SWT is still young, so unfortunately there are only a few interesting opensourced projects based on SWT. Among them there's Azureus, a BitTorrent client which is consistently in the top 5 downloads at SourceForge. I have noticed an interesting fact : Azureus is THE ONLY desktop Java app (which is not an IDE or a development tool) and which I consistently find installed on different systems (friends, coworkers). Add to the list Sancho, a P2P multiprotocol client, SQLAdmin another rdb administration tool and RSSOwl plain simple RSS feedreader. These are all decent performing apps and their sources are ripe for grabbing and inspiration.
But this is just the tip of the iceberg. The Eclipse newsgroups are full of people discussing RCP development strategies and asking SWT questions. And – you know – they're not all unemployed ex-dotcommers with Yahoo emails. But let's not make speculations about people email addresses – let's just look at an interesting existing product : GDFSuite is a whole suite/platform targeted at geobusiness applications. In their presentation from EclipseCon 2004, Frank Gerhardt (SENS) and Chris Wege (DaimlerChrysler AG) shared a few development experiences related with GDFSuite rich client, built upon the Eclipse platform. I bet there are a few other important RCP-based products which will be announced during 2004.
Last, but not least, I have some personal experience to share as well. My current employer sells a production supervision tool targeted at food industry, with a SWT-based rich client. When I say “sells” I mean “already sold quite a few licenses and currently successfully installing at big customers”. The SWT-client is deployed in its Motif version on P3/500Mhz machines running Linux. It's fast and slick. It's not very aesthetically pleasing and you can not play Solitaire on it, but this doesn't seem to interest the guys cutting meat or the girls which are inspecting the barcodes on the package of your next 1.99\$ steak. Some other SWT-based products are undergoing development in our Java department, but of course they are really really really secret, they will be announced as soon as they are ready and they'll kick some serious ass There are probably quite a lot of other companies capitalizing on SWT to make fast (or 'rich') clients for their commercial products.
Swing is beautiful. Swing is conceived with MVC in mind. Swing has Jgoodies. Swing is also slowly-moving and memory-bulimic.

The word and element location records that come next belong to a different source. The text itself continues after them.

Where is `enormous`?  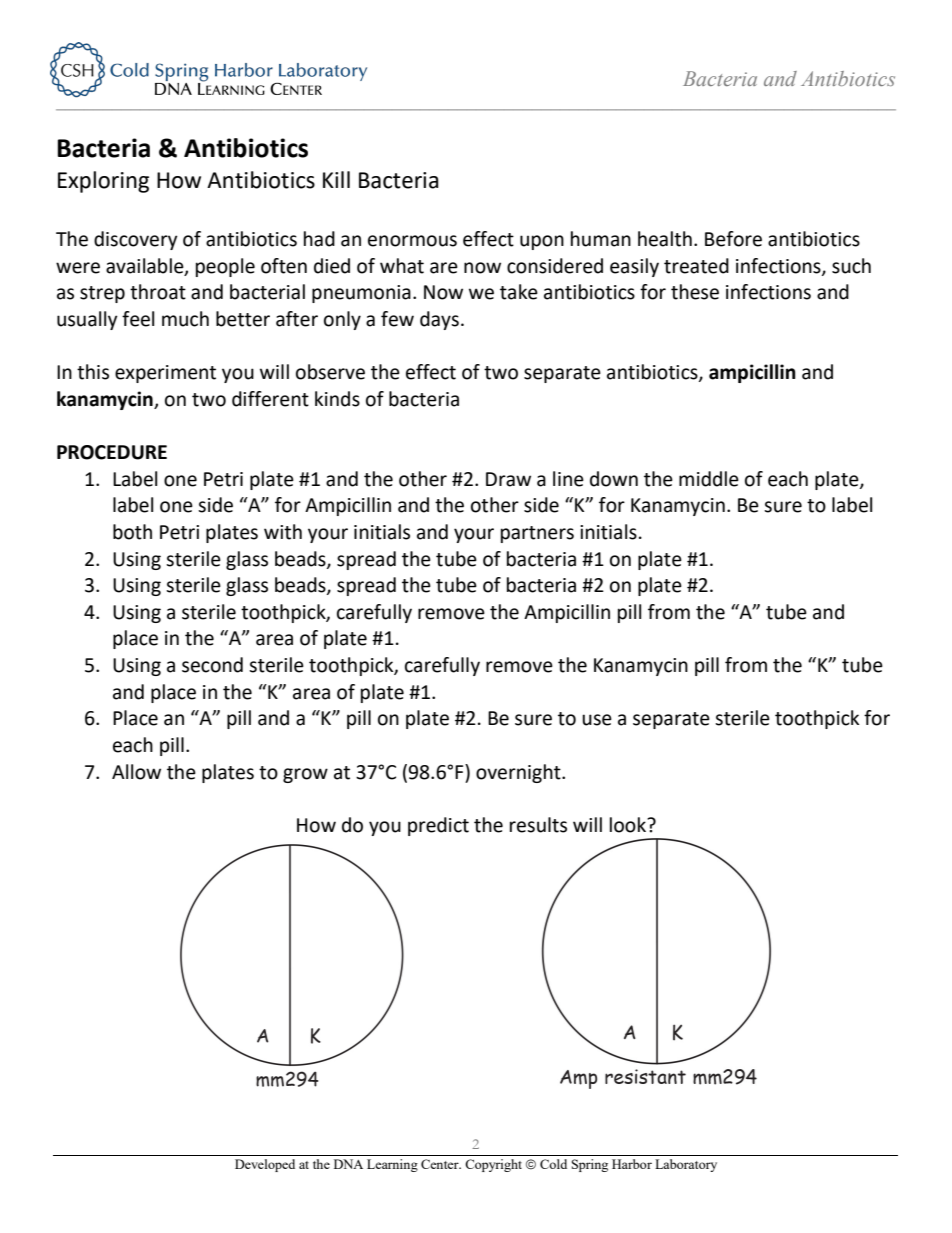 enormous is located at coordinates (412, 241).
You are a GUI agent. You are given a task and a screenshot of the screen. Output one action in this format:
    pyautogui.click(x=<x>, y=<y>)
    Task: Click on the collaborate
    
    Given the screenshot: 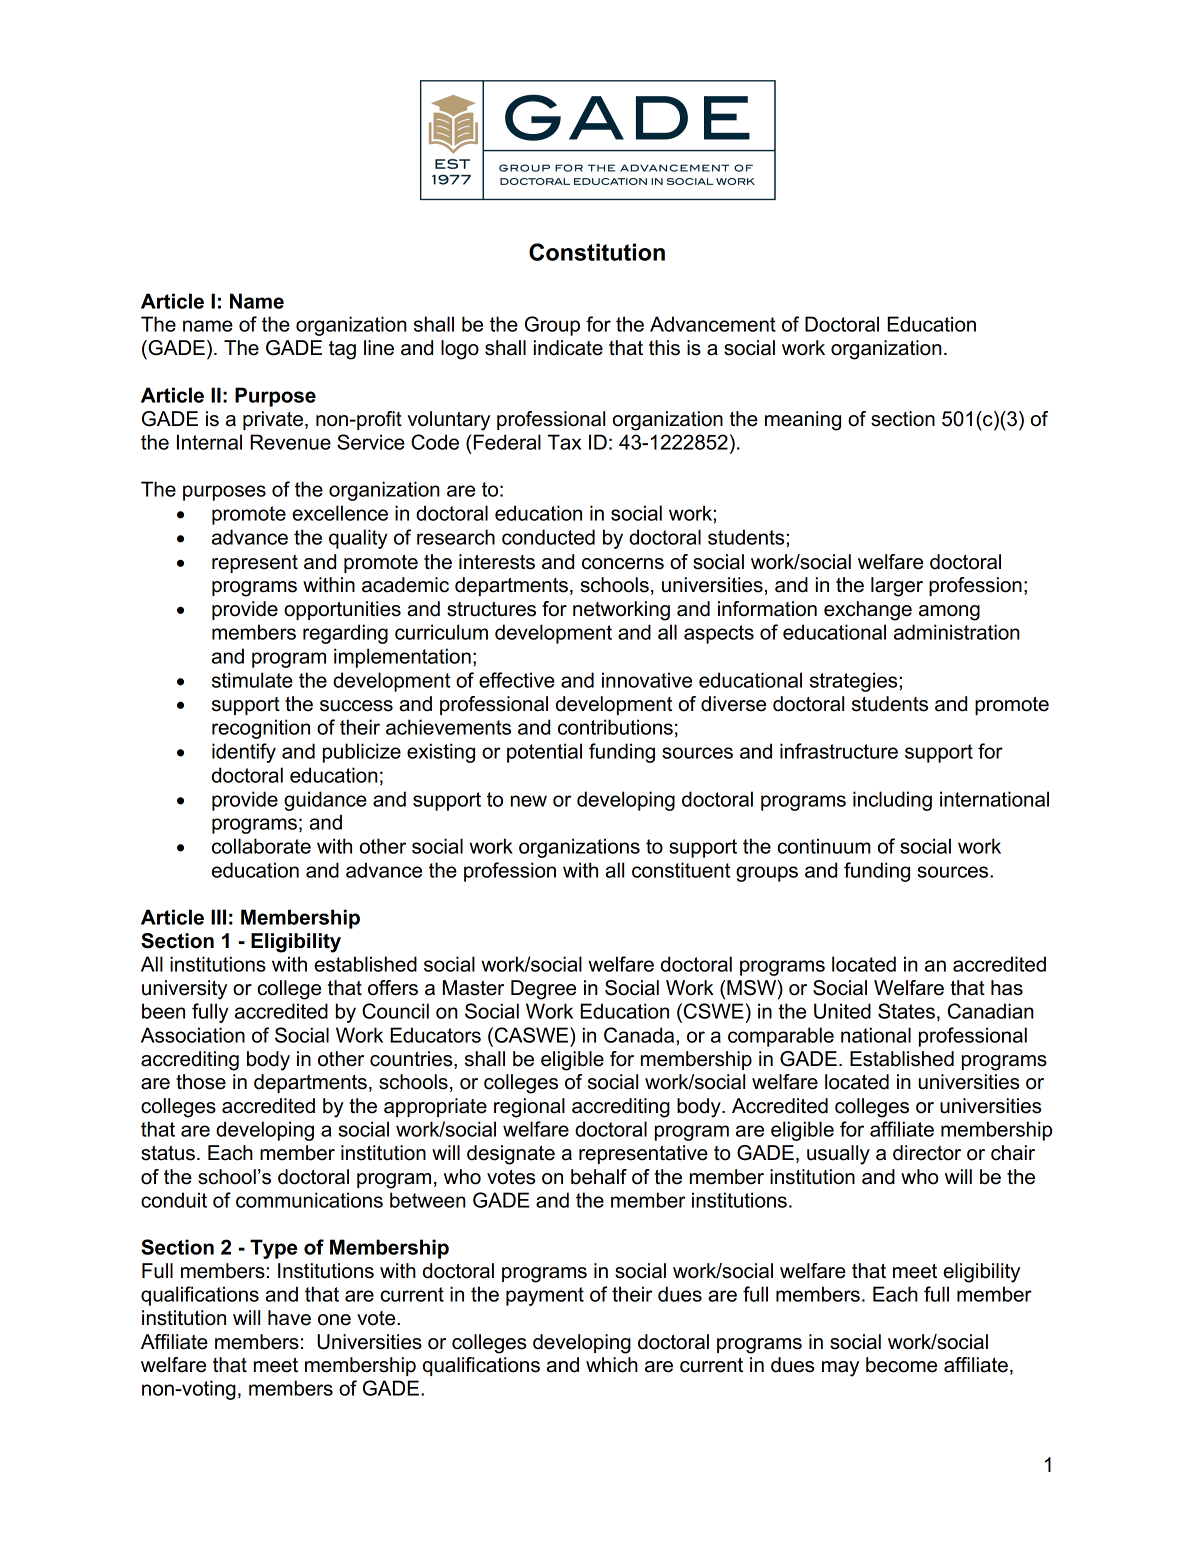 What is the action you would take?
    pyautogui.click(x=261, y=846)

When all I have to do is a simple interface with a text displayed in big fonts and a “Print barcode” button, does it really have to pass through 10 nested layers of listeners ? What shall I do with Swing on a CPU-handicapped computer in production environment, where 200ms is considered a big delay ? But of course, if you want intellectual challenges and nicely architectured clients, go for Swing. If all you need is to be efficient and please the customer, take SWT for a ride.
I know, I know – I may sound like the VB advocates a few years ago. But it's not the point. It's a matter of doing the right compromise between a rich functional API and a simple fast API, between generalization and the need for custom coding. My opinion is that Swing has – for the moment – failed to reach the good compromise. SWT it's just the next candidate.
PS Jess is a dual-licensed inference engine for Java. The next version (7 aka 'Charlemagne') includes an Eclipse-based IDE. Unfortunately, not being a licensed Jess user I do not have access to latest beta versions. Maybe somebody could shed some light upon this question.
PPS There's some more stuff at SWT Community Page
PPPS A bit of history : Swing (JFC) was made public in april 1997. SWT became available to developers, along with the Eclipse donation, in november 2001.